Dit was een interruptie op uw eigen betoog! Toe maar, we zijn flexibel vanavond. Dan geef ik het woord aan de heer Simons van de VVD.

De heer Chris Simons (VVD):

Dank u, voorzitter. Allereerst wil ik succes wensen aan de indieners, maar ik wil wel stellen dat de VVD grote bezwaren heeft tegen dit voorstel. Mijn collega Temmink heeft al heel duidelijk verwoord dat de verhouding in de randvoorwaarden bij referenda hoegenaamd niet geregeld is. Een opkomstdrempel en andere drempels zijn verder niet verwoord.

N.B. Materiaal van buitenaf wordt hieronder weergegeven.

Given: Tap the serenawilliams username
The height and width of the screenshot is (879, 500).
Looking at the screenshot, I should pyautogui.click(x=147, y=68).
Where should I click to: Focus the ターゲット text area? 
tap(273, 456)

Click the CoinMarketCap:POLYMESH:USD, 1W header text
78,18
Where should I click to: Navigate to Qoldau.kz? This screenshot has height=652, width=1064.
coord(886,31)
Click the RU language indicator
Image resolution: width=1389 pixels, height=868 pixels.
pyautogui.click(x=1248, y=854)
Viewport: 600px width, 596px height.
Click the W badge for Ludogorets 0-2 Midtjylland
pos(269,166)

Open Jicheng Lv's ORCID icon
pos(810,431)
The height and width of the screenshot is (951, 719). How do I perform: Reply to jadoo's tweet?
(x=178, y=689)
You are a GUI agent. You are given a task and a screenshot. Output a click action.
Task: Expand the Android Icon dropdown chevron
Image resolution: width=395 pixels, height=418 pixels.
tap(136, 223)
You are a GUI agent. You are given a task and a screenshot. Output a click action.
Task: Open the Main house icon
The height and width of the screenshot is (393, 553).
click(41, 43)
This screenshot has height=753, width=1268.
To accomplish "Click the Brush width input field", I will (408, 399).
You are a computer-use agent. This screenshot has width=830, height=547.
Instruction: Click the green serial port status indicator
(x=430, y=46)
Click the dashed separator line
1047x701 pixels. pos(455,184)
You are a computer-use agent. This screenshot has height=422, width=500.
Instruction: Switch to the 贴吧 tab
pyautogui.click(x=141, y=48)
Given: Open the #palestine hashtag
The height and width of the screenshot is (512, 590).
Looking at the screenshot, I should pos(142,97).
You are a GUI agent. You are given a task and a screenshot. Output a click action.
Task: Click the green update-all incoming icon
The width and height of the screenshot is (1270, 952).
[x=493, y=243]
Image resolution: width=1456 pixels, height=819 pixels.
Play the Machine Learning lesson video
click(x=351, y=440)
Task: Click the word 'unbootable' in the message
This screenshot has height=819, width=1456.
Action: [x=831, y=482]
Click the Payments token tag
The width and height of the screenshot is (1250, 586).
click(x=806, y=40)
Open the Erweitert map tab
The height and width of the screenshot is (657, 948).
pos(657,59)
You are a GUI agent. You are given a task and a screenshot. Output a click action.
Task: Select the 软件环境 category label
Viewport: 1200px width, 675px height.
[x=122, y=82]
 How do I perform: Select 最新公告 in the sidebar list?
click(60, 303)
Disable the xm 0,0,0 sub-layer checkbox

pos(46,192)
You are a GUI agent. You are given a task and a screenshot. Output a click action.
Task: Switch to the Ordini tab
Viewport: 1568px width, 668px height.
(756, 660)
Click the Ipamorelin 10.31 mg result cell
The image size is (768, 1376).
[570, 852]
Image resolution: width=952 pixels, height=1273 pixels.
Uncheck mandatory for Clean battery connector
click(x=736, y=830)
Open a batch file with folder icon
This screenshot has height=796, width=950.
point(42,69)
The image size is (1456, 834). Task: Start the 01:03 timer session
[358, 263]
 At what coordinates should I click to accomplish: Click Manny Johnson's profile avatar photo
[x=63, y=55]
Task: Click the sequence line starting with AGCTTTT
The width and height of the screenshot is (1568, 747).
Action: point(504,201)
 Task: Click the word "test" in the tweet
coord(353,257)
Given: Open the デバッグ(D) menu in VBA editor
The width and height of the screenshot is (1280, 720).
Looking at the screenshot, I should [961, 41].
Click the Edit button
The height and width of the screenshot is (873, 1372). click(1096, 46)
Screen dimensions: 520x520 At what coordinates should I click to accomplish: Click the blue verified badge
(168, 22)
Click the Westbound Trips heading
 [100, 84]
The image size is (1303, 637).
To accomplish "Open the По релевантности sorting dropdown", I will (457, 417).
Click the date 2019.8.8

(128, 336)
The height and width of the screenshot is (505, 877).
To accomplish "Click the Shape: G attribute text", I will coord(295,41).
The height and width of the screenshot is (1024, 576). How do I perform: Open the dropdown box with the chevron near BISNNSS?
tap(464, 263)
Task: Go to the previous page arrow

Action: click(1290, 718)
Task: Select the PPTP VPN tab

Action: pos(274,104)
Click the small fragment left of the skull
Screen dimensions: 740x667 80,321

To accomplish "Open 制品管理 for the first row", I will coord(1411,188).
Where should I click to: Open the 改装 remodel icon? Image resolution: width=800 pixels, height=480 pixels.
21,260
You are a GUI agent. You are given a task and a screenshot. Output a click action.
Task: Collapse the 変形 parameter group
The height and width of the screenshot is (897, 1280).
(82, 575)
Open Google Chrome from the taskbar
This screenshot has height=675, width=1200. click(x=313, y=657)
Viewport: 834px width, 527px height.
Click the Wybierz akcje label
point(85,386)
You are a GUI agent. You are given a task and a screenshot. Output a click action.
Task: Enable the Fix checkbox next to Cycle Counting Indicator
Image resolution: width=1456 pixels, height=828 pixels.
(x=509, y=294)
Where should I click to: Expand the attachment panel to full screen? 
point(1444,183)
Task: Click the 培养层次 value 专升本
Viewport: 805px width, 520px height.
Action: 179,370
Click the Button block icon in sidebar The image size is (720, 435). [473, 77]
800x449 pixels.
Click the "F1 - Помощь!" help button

Ondanks dat het referendum niet bindend is, verwachten de initiatiefnemers wel dat het parlement en de regering de uitslag zo veel mogelijk opvolgen. Dit leidt ertoe dat ook referenda waarbij betrekkelijk weinig mensen hun stem uitbrengen, een groot gewicht kunnen krijgen. Dan krijgt een minderheid het dus te zeggen over een meerderheid. Zijn de initiatiefnemers het eens dat dit mogelijk is?

Verder bestaan er al mogelijkheden voor onze burgers om invloed uit te oefenen op het beleid. Zo zijn er burgerinitiatieven waarmee en fora waarop inwoners invloed kunnen uitoefenen op de totstandkoming van beleid. Wat is dan de toegevoegde waarde van dit referendum, dit initiatief? Wat voegt dit voorstel toe aan onze democratie?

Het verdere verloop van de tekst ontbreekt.